→ Задание
Пожалуйста, перепишите без изменений часть приведённого ниже отрывка о графике Звонцова. Начните с места, где стоят слова «Лавис, сухая игла.», и остановитесь после слов «ускользающих движений души.».

→ Отрывок текста
С тем же терпением и подробностью, с какими он вглядывался в реальность, перебирал Звонцов и выразительные средства, примеряя то одно, то другое, ища единственного в единственной ситуации, уча подчинению лавис и резерваж, сухую иглу и акватинту. Графика чудесно щедра средствами и благодарит за послушное ученичество безупречной выразительностью. Я видел у него таблицу проб угля едва ли не всех михайловских деревьев и кустов. В печке флигелька, где он обычно работает, художник жег веточки ореха и акации, волчьих ягод и дуба, черемуха и осины, клена и ольхи и радовался чистоте рябины и шелковой мягкости липы. Так он учился слушаться материала, и уголь давал ему приглушенные глубокие созвучия («Яблони»), свинцовый штифт – мерцающую серебряную  легкость («Ветка багульника»), лавис – акварельную мягкость («Пуховая зима»), а офорт – упругую ритмическую поступь резкой линии (как в «Желязовой Воле» - мужественной и немногословной, по-весеннему молодой и торжественной, как полонез) или эпическую возвышенность мощного собеседования пространств («Осенняя Сороть», «Путники», «Псковский пейзаж»).

 

Василий Михайлович Звонцов.
Старые яблони.
1979.
Офорт. 14 х 17,5 см.

Василий Звонцов. Старые яблони. 1979.

 

Василий Михайлович Звонцов.
Пуховая зима.
Лавис, сухая игла.

Василий Звонцов. Пуховая зима.

 

Василий Михайлович Звонцов.
Осенняя Сороть.
1968.
Сухая игла. 25 х 30,5 см.

Василий Звонцов. Осенняя Сороть. 1968.

Можно и описать каждую работу, но это было бы бессильно и вяло, как пересказ Фета. Фет часто казался мне наиболее родственным интонации художника, и Пушкин это простит. И странно сказать, не пейзажные стихи Фета, а его записи мимолетностей, ускользающих движений души.

Свет небес высоких
И блестящий снег,
И саней далеких
Одинокий бег.

В сущности, лучшими-то описаниями как раз и были бы стихи Пушкина и Фета – так внутренне сюжетен и завершен Звонцов в своих листах, так явственно ритмически закончен. Интонация его так жива и так полно всегда выговорена, что его можно назвать и новеллистом, хотя как будто какая, например, новелла в двух чуть заметных птицах на голых ветвях молодых озябших берез в холодном зимнем поле («Свиристели»)? Однако, как и во всяком листе, Звонцов сохраняет здесь всю длительность «проживания» вещи – от замысла до подписи. Она словно рождается на наших глазах, в нашем сердце, и, несколько раз обняв ее взглядом и «исчерпав», мы чувствуем удовлетворение, как от хорошо сделанного дела, освежившего душу.

А подпись у него двойная – легкая, летящая фамилия в один росчерк, без единого лишнего завитка, отлично говорящая зрителю о последовательной простоте мировидения и художественного языка. И… муха из первых букв имени и фамилии. Муха, очевидно, была сначала только замещением иероглифа в «китайских» листах, а потом прижилась, но пока он все-таки подписывает так только тушь и черную акварель – наиболее «китайские» техники, где при поэзии пробуждения нужна отвага и расчет исполнения, ибо поправки, увы, невозможны – все сразу и набело, пока лист влажен.

→ Исходный перечень
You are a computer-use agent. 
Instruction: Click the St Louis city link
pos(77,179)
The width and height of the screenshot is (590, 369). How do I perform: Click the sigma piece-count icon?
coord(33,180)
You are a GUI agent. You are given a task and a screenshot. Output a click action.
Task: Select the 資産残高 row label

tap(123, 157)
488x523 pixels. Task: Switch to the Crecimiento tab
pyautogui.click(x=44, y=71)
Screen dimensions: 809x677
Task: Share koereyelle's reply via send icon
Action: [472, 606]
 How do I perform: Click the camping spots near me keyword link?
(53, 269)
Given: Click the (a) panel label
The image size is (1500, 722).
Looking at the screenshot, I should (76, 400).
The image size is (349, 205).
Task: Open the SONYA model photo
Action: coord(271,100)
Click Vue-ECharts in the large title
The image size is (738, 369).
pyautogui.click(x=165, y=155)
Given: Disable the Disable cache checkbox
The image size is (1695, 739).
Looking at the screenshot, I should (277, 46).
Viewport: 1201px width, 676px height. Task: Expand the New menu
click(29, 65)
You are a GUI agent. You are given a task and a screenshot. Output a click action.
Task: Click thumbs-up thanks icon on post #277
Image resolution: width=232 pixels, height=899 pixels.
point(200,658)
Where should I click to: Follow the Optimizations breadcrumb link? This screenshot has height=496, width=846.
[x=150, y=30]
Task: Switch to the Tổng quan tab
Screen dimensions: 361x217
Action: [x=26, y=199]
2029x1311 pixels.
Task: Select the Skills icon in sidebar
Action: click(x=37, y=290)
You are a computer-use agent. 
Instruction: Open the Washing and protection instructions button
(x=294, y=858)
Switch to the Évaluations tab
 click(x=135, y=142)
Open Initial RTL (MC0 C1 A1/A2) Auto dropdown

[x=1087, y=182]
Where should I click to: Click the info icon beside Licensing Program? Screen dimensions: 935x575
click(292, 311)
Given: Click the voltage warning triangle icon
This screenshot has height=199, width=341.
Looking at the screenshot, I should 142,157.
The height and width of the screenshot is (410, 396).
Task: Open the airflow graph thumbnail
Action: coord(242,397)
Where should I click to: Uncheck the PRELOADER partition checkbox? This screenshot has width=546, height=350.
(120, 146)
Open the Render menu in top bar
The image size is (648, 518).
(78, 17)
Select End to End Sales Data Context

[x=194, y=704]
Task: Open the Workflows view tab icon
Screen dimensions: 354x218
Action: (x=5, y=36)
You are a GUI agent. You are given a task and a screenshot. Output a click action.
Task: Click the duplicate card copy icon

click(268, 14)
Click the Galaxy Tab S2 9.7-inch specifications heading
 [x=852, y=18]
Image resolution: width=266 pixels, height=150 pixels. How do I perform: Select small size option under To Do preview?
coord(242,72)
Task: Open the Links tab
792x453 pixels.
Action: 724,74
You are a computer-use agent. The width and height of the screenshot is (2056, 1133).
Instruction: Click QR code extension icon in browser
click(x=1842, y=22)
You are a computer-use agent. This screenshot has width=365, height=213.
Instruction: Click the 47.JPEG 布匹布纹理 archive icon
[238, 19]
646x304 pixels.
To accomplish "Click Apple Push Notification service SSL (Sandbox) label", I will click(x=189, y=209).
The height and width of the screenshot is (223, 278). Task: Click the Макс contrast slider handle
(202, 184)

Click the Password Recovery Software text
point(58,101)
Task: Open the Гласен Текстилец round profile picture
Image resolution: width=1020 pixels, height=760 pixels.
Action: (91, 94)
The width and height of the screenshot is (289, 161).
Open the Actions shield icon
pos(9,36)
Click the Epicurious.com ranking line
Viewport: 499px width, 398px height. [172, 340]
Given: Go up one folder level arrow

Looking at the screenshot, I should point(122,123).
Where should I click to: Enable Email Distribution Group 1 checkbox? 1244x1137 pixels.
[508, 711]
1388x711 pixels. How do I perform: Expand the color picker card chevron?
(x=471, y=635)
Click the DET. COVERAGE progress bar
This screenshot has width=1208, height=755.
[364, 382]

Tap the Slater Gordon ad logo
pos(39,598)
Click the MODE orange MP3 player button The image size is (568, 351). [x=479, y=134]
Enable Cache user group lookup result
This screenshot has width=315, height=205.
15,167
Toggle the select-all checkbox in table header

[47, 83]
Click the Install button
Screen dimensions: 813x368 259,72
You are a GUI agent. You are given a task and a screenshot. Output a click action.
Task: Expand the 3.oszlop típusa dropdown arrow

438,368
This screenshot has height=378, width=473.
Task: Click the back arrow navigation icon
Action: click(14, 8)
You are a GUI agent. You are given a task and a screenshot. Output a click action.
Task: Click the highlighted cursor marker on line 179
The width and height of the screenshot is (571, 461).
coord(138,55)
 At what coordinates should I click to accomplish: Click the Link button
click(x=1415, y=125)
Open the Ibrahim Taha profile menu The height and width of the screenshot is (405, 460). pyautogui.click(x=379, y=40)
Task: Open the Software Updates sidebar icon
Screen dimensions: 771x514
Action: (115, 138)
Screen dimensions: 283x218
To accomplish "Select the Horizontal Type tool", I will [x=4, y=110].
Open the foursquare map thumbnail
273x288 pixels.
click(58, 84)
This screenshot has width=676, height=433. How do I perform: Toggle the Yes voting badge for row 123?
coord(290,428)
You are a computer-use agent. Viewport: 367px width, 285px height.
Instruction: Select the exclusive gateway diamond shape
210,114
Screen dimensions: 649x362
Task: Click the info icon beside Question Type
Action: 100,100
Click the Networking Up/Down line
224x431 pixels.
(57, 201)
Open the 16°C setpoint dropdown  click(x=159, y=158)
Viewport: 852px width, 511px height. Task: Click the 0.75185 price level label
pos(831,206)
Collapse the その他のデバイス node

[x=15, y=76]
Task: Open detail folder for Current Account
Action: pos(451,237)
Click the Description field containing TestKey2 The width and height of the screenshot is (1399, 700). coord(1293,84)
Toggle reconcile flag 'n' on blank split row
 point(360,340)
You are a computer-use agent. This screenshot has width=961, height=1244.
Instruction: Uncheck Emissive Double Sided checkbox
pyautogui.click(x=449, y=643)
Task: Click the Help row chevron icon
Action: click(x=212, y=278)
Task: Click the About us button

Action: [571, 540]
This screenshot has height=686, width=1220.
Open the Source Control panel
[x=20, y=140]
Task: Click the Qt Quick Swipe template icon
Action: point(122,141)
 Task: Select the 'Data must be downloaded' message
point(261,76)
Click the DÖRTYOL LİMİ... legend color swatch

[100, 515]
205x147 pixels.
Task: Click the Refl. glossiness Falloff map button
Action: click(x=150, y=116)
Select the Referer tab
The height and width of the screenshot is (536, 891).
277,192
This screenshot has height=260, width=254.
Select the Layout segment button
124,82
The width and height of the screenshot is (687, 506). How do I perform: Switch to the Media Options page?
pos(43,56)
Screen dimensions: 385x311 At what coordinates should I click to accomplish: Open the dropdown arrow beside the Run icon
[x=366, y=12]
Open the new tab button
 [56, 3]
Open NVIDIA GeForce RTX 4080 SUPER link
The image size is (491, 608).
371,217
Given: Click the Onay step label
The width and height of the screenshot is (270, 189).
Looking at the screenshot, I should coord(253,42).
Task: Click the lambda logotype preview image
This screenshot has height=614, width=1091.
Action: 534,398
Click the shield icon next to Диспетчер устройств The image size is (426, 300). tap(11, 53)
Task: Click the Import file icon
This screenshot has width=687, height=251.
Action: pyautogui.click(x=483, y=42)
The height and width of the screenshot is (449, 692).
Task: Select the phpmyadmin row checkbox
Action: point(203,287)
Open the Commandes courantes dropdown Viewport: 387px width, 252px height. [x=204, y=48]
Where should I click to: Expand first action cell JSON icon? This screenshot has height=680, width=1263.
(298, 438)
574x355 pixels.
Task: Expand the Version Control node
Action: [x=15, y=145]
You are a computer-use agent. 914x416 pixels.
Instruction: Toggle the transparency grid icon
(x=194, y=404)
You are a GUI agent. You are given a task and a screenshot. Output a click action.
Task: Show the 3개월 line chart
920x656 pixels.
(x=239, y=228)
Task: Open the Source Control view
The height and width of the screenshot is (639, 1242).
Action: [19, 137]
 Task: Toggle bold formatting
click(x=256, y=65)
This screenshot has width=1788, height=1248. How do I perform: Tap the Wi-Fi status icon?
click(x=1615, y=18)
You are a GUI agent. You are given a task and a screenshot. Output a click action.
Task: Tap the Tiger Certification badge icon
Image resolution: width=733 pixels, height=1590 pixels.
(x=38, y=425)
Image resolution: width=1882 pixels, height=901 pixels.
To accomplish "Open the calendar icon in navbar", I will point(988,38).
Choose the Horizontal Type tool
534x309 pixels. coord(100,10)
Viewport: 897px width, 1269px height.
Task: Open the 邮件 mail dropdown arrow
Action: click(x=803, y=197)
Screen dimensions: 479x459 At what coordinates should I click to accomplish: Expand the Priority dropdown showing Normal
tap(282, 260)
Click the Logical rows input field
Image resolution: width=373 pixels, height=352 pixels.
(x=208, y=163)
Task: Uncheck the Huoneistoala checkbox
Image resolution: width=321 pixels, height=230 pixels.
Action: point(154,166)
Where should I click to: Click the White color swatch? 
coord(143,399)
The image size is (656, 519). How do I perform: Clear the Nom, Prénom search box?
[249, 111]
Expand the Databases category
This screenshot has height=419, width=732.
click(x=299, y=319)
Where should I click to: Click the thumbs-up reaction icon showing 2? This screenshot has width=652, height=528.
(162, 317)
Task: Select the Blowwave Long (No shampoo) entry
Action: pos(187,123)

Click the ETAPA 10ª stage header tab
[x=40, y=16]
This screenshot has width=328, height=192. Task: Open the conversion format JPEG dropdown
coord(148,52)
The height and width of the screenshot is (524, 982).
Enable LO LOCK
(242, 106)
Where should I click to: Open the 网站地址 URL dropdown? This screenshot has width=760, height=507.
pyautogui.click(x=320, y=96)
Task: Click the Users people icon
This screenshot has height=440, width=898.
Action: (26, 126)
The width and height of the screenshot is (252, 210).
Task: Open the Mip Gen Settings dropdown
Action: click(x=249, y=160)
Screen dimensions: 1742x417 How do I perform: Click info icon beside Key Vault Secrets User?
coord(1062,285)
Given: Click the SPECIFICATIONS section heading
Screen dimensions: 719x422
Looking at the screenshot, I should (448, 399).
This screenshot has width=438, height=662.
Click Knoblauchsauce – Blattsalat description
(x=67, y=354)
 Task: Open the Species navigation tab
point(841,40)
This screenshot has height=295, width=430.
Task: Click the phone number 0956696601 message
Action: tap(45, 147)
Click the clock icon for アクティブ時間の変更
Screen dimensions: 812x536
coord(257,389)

→ Итог задания
Лавис, сухая игла.

Василий Звонцов. Пуховая зима.

 

Василий Михайлович Звонцов.
Осенняя Сороть.
1968.
Сухая игла. 25 х 30,5 см.

Василий Звонцов. Осенняя Сороть. 1968.

Можно и описать каждую работу, но это было бы бессильно и вяло, как пересказ Фета. Фет часто казался мне наиболее родственным интонации художника, и Пушкин это простит. И странно сказать, не пейзажные стихи Фета, а его записи мимолетностей, ускользающих движений души.